Antwerp 1586 – c.1656

Leytens became a pupil of Jacob Vrolijck in Antwerp in 1598. He joined the Antwerp Guild of Saint Luke as a master in 1611.
He married Maria van Omel. Between 1617 and 1627 he had a number of pupils. Leytens’ work was originally attributed to an unidentified painter referred to as Meester van de Winterlandschappen or Master of the Winterlandscapes. Only in 1942 was P.F.J.J.Reelick able to identify Gijsbrecht Leytens with this anonymous master. This attribution was confirmed in 1988 by Dr.Ursula Härtung on the basis of a fully signed work, which was wit Kunsthandel P. de Boer in 2015.

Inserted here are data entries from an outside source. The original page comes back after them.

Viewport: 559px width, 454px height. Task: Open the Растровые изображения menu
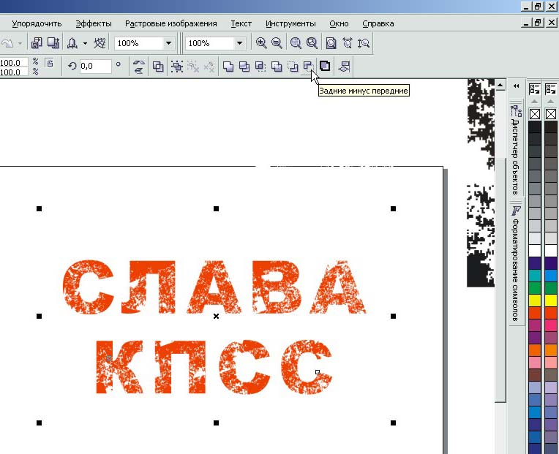[170, 23]
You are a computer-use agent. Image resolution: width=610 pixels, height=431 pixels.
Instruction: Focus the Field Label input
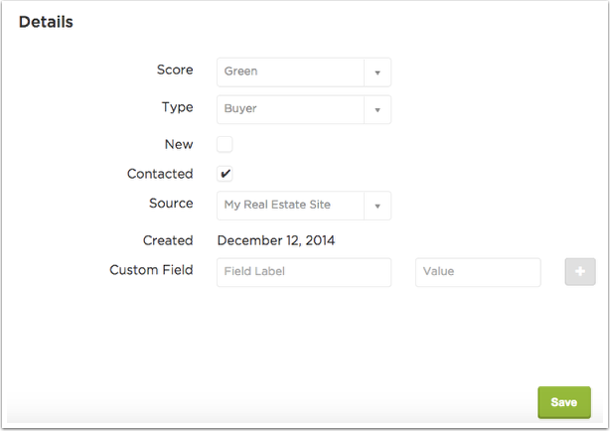pyautogui.click(x=304, y=272)
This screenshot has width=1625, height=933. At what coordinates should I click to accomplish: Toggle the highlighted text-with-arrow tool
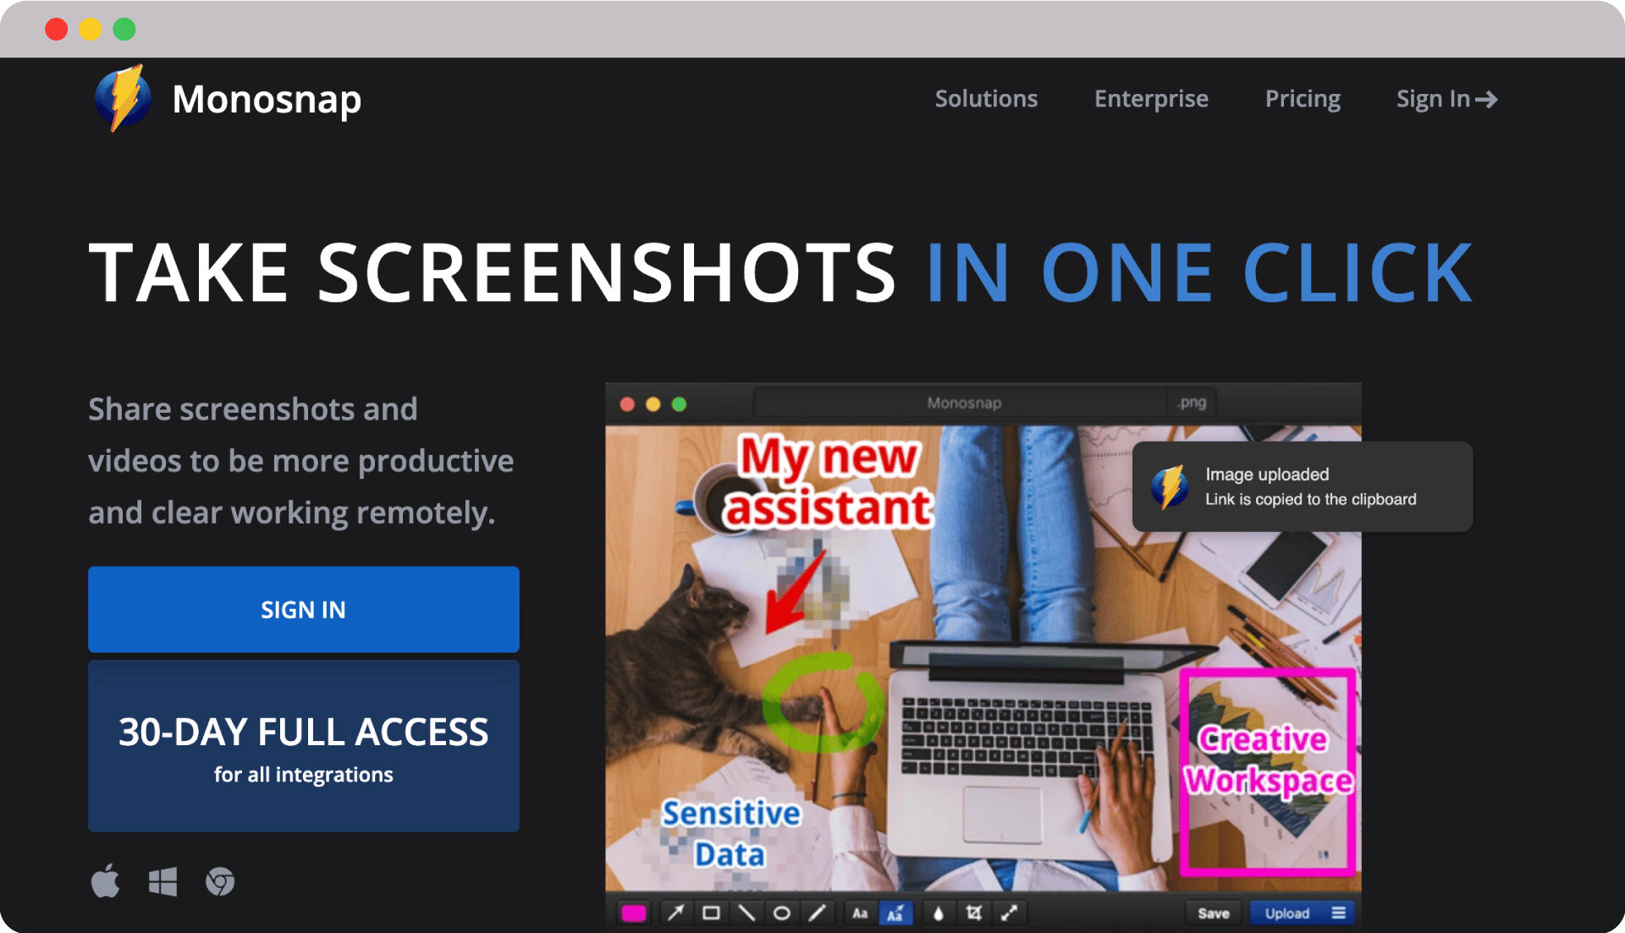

Leytens painted mainly landscapes. All known landscapes by him are winterlandscapes except for a few such as a Mountainous Landscape with Deer in the Herzog Anton Ulrich Museum, Braunschweig and a Wooded Mountainous Landscape with Waterfall and Travellers in the Nationalmuseum in Stockholm. It is known that he painted six marine paintings but these are lost.

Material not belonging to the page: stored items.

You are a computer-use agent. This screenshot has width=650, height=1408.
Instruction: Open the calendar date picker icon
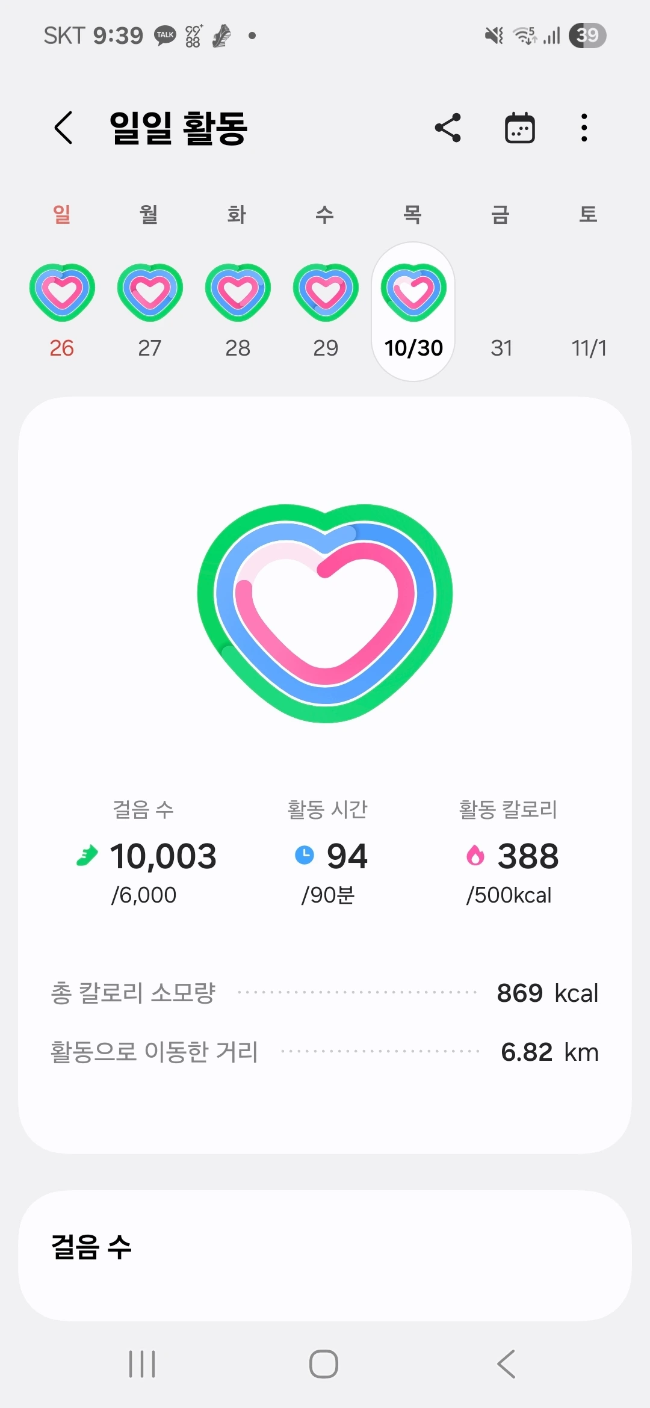519,128
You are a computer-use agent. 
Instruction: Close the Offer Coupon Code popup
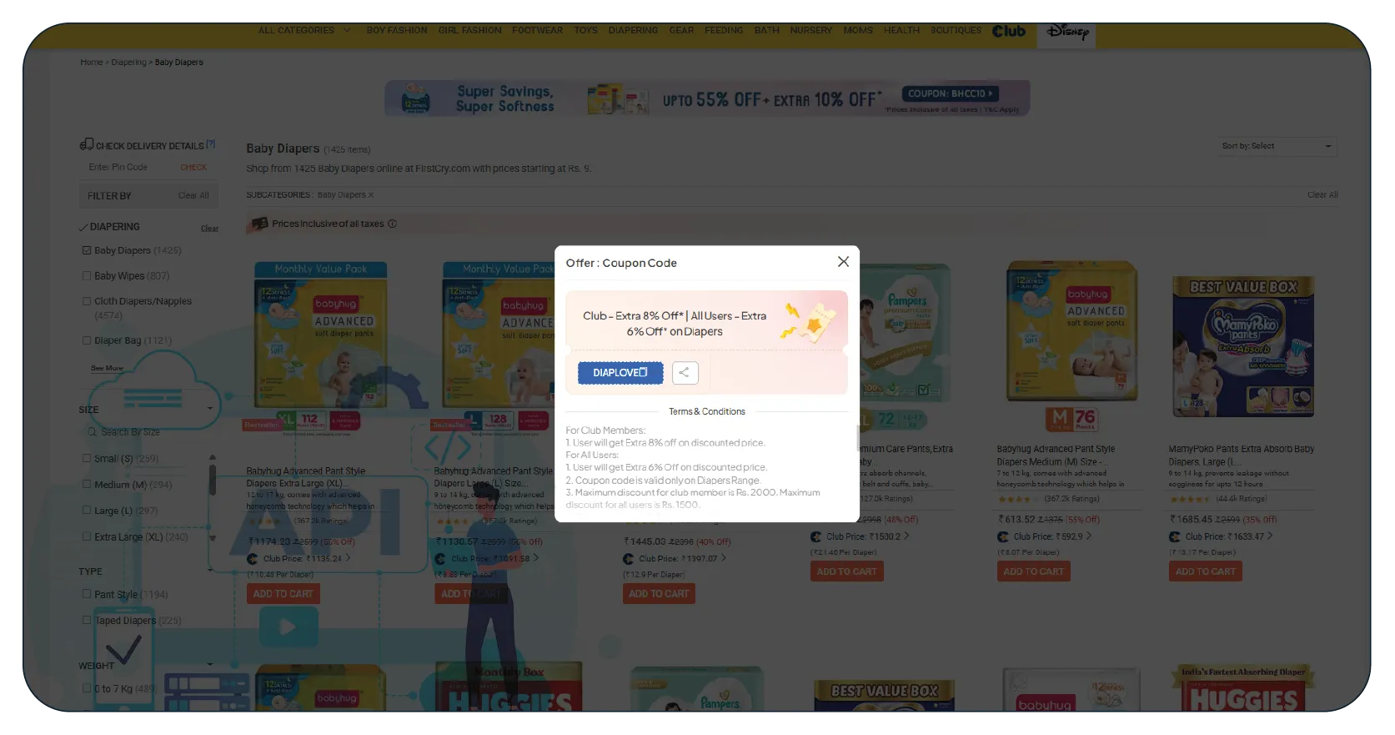coord(843,262)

Artists as Pieter Brueghel the Elder and Abel Grimmer, as well as Denijs van Alsloot and Daniël van Heil, had turned the winterlandscape Into one of the preferred subjects of the Flemish painting. The subject was taken up by Dutch painters as Hendrick Avercamp, Aert van der Neer and Anthonie Verstraelen.

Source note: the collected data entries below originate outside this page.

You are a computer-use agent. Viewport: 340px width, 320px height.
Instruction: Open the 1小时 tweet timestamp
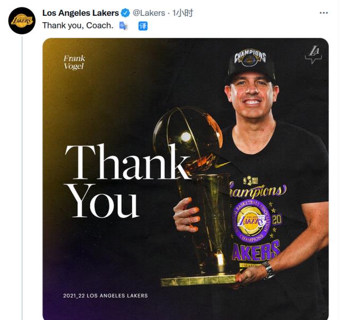coord(182,13)
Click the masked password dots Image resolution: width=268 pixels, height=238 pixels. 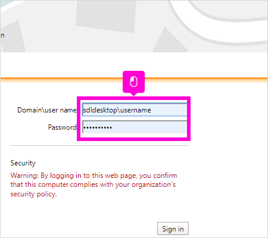[98, 127]
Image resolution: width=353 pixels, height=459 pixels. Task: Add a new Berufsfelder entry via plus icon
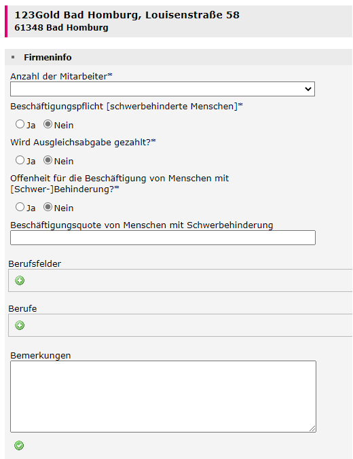pyautogui.click(x=20, y=280)
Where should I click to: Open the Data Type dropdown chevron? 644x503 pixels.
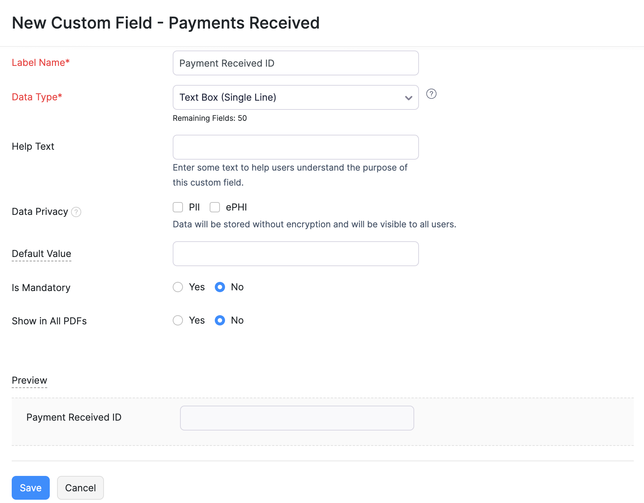point(408,98)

Gijsbrecht Leytens work is unique in distancing itself from the austere, dreary and unsettling landscapes that rely on human figures to come to life. Leytens succeeded in created winter while avoiding a simple academic rendering showing the trivial details of human activities. His winter landscapes Shimmer in the light of sunny mornings. Leytens is regarded as the ‘poet of the frost’ since he succeeded in expressing the poetic beauty of winter by devices such as depicted the naked sun on a countryside caught in the ice. He stands out through the refinement of his subtle color harmonies.